§ **YOUR GOAL**: Reprint all entries without any alteration.

§ **DATA RECORDS**:
────────────────────────────────────────

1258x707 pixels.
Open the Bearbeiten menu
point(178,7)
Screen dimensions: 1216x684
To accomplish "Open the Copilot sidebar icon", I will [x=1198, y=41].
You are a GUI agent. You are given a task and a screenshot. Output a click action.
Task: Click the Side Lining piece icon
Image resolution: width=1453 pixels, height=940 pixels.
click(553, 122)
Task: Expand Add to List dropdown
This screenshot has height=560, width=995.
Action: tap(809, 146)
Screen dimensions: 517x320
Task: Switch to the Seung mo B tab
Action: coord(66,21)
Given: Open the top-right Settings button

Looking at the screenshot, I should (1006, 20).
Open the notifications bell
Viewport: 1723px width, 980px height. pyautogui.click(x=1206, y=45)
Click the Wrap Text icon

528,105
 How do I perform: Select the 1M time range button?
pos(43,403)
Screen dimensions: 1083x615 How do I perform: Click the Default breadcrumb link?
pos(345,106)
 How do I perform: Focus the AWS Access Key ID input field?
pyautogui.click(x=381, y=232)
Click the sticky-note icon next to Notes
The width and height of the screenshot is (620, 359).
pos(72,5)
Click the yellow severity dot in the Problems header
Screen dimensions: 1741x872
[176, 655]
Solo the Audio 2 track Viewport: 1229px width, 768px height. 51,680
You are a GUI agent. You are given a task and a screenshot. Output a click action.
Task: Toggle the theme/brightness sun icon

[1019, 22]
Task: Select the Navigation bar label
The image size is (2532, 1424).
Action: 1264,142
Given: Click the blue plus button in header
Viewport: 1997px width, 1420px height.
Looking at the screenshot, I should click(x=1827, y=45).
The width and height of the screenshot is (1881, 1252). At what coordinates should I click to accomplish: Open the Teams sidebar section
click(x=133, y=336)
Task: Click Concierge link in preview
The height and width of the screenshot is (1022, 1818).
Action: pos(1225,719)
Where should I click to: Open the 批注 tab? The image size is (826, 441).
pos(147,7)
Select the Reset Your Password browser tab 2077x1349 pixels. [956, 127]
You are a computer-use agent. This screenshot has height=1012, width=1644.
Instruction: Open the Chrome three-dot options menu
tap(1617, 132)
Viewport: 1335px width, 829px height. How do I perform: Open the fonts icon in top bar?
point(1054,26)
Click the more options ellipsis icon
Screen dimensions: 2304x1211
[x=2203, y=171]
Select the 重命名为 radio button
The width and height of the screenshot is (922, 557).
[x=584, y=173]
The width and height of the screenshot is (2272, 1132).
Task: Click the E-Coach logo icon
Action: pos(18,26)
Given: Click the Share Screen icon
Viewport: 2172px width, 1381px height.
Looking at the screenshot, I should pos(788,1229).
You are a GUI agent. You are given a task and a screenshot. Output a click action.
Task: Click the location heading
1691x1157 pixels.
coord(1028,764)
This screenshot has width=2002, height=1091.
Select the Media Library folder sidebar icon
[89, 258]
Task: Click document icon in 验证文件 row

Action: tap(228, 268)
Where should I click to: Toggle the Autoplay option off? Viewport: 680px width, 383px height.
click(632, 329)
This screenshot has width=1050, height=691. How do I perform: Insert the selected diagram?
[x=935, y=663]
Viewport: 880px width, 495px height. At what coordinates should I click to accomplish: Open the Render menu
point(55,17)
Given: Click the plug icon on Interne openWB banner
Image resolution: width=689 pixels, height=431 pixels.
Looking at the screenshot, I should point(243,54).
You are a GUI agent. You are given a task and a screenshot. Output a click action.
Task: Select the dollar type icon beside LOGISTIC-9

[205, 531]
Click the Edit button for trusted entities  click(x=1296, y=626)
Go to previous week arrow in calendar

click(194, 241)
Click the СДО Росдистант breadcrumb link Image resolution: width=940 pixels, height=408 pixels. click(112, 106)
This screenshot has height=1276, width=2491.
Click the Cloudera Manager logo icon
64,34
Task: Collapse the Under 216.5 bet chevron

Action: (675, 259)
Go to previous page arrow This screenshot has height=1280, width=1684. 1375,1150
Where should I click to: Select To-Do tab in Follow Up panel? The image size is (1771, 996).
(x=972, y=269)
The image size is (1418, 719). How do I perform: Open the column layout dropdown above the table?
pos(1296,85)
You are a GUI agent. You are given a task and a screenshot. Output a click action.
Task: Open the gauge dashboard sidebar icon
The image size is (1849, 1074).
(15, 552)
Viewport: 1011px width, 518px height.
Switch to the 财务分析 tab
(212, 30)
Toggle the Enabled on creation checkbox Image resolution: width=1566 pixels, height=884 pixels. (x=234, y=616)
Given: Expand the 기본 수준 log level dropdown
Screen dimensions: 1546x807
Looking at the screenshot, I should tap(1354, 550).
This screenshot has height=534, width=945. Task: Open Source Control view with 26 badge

────────────────────────────────────────

§ **TASK RESPONSE**:
1258x707 pixels.
Open the Bearbeiten menu
point(178,7)
Screen dimensions: 1216x684
To accomplish "Open the Copilot sidebar icon", I will [x=1198, y=41].
You are a GUI agent. You are given a task and a screenshot. Output a click action.
Task: Click the Side Lining piece icon
Image resolution: width=1453 pixels, height=940 pixels.
click(553, 122)
Task: Expand Add to List dropdown
This screenshot has height=560, width=995.
Action: tap(809, 146)
Screen dimensions: 517x320
Task: Switch to the Seung mo B tab
Action: coord(66,21)
Given: Open the top-right Settings button

Looking at the screenshot, I should (1006, 20).
Open the notifications bell
Viewport: 1723px width, 980px height. pyautogui.click(x=1206, y=45)
Click the Wrap Text icon

528,105
 How do I perform: Select the 1M time range button?
pos(43,403)
Screen dimensions: 1083x615 How do I perform: Click the Default breadcrumb link?
pos(345,106)
 How do I perform: Focus the AWS Access Key ID input field?
pyautogui.click(x=381, y=232)
Click the sticky-note icon next to Notes
The width and height of the screenshot is (620, 359).
pos(72,5)
Click the yellow severity dot in the Problems header
Screen dimensions: 1741x872
[176, 655]
Solo the Audio 2 track Viewport: 1229px width, 768px height. 51,680
You are a GUI agent. You are given a task and a screenshot. Output a click action.
Task: Toggle the theme/brightness sun icon

[1019, 22]
Task: Select the Navigation bar label
The image size is (2532, 1424).
Action: 1264,142
Given: Click the blue plus button in header
Viewport: 1997px width, 1420px height.
Looking at the screenshot, I should click(x=1827, y=45).
The width and height of the screenshot is (1881, 1252). At what coordinates should I click to accomplish: Open the Teams sidebar section
click(x=133, y=336)
Task: Click Concierge link in preview
The height and width of the screenshot is (1022, 1818).
Action: pos(1225,719)
Where should I click to: Open the 批注 tab? The image size is (826, 441).
pos(147,7)
Select the Reset Your Password browser tab 2077x1349 pixels. [956, 127]
You are a computer-use agent. This screenshot has height=1012, width=1644.
Instruction: Open the Chrome three-dot options menu
tap(1617, 132)
Viewport: 1335px width, 829px height. How do I perform: Open the fonts icon in top bar?
point(1054,26)
Click the more options ellipsis icon
Screen dimensions: 2304x1211
[x=2203, y=171]
Select the 重命名为 radio button
The width and height of the screenshot is (922, 557).
[x=584, y=173]
The width and height of the screenshot is (2272, 1132).
Task: Click the E-Coach logo icon
Action: pos(18,26)
Given: Click the Share Screen icon
Viewport: 2172px width, 1381px height.
Looking at the screenshot, I should pos(788,1229).
You are a GUI agent. You are given a task and a screenshot. Output a click action.
Task: Click the location heading
1691x1157 pixels.
coord(1028,764)
This screenshot has width=2002, height=1091.
Select the Media Library folder sidebar icon
[89, 258]
Task: Click document icon in 验证文件 row

Action: tap(228, 268)
Where should I click to: Toggle the Autoplay option off? Viewport: 680px width, 383px height.
click(632, 329)
This screenshot has width=1050, height=691. How do I perform: Insert the selected diagram?
[x=935, y=663]
Viewport: 880px width, 495px height. At what coordinates should I click to accomplish: Open the Render menu
point(55,17)
Given: Click the plug icon on Interne openWB banner
Image resolution: width=689 pixels, height=431 pixels.
Looking at the screenshot, I should point(243,54).
You are a GUI agent. You are given a task and a screenshot. Output a click action.
Task: Select the dollar type icon beside LOGISTIC-9

[205, 531]
Click the Edit button for trusted entities  click(x=1296, y=626)
Go to previous week arrow in calendar

click(194, 241)
Click the СДО Росдистант breadcrumb link Image resolution: width=940 pixels, height=408 pixels. click(112, 106)
This screenshot has height=1276, width=2491.
Click the Cloudera Manager logo icon
64,34
Task: Collapse the Under 216.5 bet chevron

Action: (675, 259)
Go to previous page arrow This screenshot has height=1280, width=1684. 1375,1150
Where should I click to: Select To-Do tab in Follow Up panel? The image size is (1771, 996).
(x=972, y=269)
The image size is (1418, 719). How do I perform: Open the column layout dropdown above the table?
pos(1296,85)
You are a GUI agent. You are given a task and a screenshot. Output a click action.
Task: Open the gauge dashboard sidebar icon
The image size is (1849, 1074).
(15, 552)
Viewport: 1011px width, 518px height.
Switch to the 财务分析 tab
(212, 30)
Toggle the Enabled on creation checkbox Image resolution: width=1566 pixels, height=884 pixels. (x=234, y=616)
Given: Expand the 기본 수준 log level dropdown
Screen dimensions: 1546x807
Looking at the screenshot, I should tap(1354, 550).
This screenshot has height=534, width=945. Task: Open Source Control view with 26 badge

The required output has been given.